Marc Becker, Margaret Power, Tony Wood, and Jacob Zumoff, editors of Transnational Communism across the Americas, answers questions on his scholarly influences, discoveries, and reader takeaways from his new book.
Q: Why did you decide to write this book?
The idea for the book came out of a panel all four editors took part in at the American Historical Association (AHA) conference in Chicago in 2019. We were very struck by the level of interest in the topic, and in the buzz around histories of transnational radicalism. Several publishers asked if we wanted to expand our panel into a book, and after thinking and talking about it we decided an edited volume was the way to go. It provided us with an opportunity to bring in a wider range of scholars and topics, and to broaden the conversation in ways that pleasantly surprised us along the way.
Q: What is the most interesting discovery you made while researching and writing your book?
Although a substantial amount of literature on communist parties in individual countries exists, remarkably little has been written that highlights the transnational history of communism throughout the Americas. Scholars from the Global North have written most of the studies that examine transnational connections among communist parties. Despite the paucity of literature on this topic, we found an amazing number of connections between and among communist parties throughout the region. We trust that this pioneering work will stimulate more studies on transnational communism since it is a very rich and underexplored field.
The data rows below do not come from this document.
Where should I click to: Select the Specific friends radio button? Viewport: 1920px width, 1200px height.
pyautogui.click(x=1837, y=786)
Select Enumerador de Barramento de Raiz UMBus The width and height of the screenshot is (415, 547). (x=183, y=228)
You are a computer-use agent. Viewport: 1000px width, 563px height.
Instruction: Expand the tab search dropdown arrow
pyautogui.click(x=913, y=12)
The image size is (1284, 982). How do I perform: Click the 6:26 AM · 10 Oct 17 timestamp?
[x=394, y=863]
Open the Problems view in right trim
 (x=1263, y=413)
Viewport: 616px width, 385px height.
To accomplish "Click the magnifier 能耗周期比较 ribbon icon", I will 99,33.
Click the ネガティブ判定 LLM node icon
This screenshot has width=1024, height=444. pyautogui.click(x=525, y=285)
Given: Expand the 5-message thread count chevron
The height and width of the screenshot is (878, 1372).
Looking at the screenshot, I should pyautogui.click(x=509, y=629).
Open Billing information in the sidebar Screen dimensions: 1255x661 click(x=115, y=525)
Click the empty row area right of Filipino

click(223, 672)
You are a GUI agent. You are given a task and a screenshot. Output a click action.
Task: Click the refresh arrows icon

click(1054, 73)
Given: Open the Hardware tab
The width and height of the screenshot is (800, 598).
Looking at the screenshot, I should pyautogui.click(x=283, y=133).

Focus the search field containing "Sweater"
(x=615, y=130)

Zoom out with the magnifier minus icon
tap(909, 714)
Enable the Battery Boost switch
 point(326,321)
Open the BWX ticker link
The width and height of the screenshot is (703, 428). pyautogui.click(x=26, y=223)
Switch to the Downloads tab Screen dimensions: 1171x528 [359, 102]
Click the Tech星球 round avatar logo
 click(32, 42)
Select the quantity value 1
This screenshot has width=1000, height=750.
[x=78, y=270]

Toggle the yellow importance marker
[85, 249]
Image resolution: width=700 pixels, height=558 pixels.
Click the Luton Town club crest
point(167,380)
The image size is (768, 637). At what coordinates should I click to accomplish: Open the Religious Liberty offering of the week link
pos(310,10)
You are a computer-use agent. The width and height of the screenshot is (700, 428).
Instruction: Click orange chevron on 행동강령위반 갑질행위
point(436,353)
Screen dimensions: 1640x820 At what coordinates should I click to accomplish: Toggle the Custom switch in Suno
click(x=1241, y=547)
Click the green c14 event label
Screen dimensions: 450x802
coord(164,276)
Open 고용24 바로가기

Q: What myths do you hope your book will dispel or what do you hope your book will help readers unlearn?
Many people assume that Latin America’s radical tradition is a result of external influences and that Marxists emphasize economic issues to the exclusion of a concern for race and gender. Our edited volume demonstrates that influences flowed in many different directions, and that many communists in Latin America had an understanding of the broad range of oppressions that exist in Latin America and the need to confront them on many different levels.
Q: Which part of the publishing process did you find the most interesting?
One of the most interesting aspects was working with historians who not only come from different countries, but who research different countries and time periods. In editing the volume, we had the opportunity to engage with a variety of scholars who approached this topic from a variety of perspectives. A result was a very engaging and intellectually stimulating experience that helped us reconceptualize our own research.
Q: What is your advice to scholars/authors who want to take on a similar project?
Reach out to other scholars who have done transnational research as well as those who examine the specific countries you are studying. Join a community of like-minded scholars so you have people with whom to discuss your findings and who will share their research with you. Instead of thinking of your work as a product of your own individual investigation, think of it more as the result of a collective effort.
Q: What do you like to read/watch/or listen to for fun?
A Roger Waters concert. Swimming in Lake Michigan when it is warm enough and in the city pools when it is not. Watching foreign detective shows or crime dramas because so long as the show is in a foreign language, it is educational. Although truth be told, you do learn about a society by the way it presents such shows. Cleaning the house and making everything neat and tidy. Going on long walks in the woods with the pooch. Talking with friends. Playing with archival docs. Bike rides on empty roads. Filling out silly Q&As.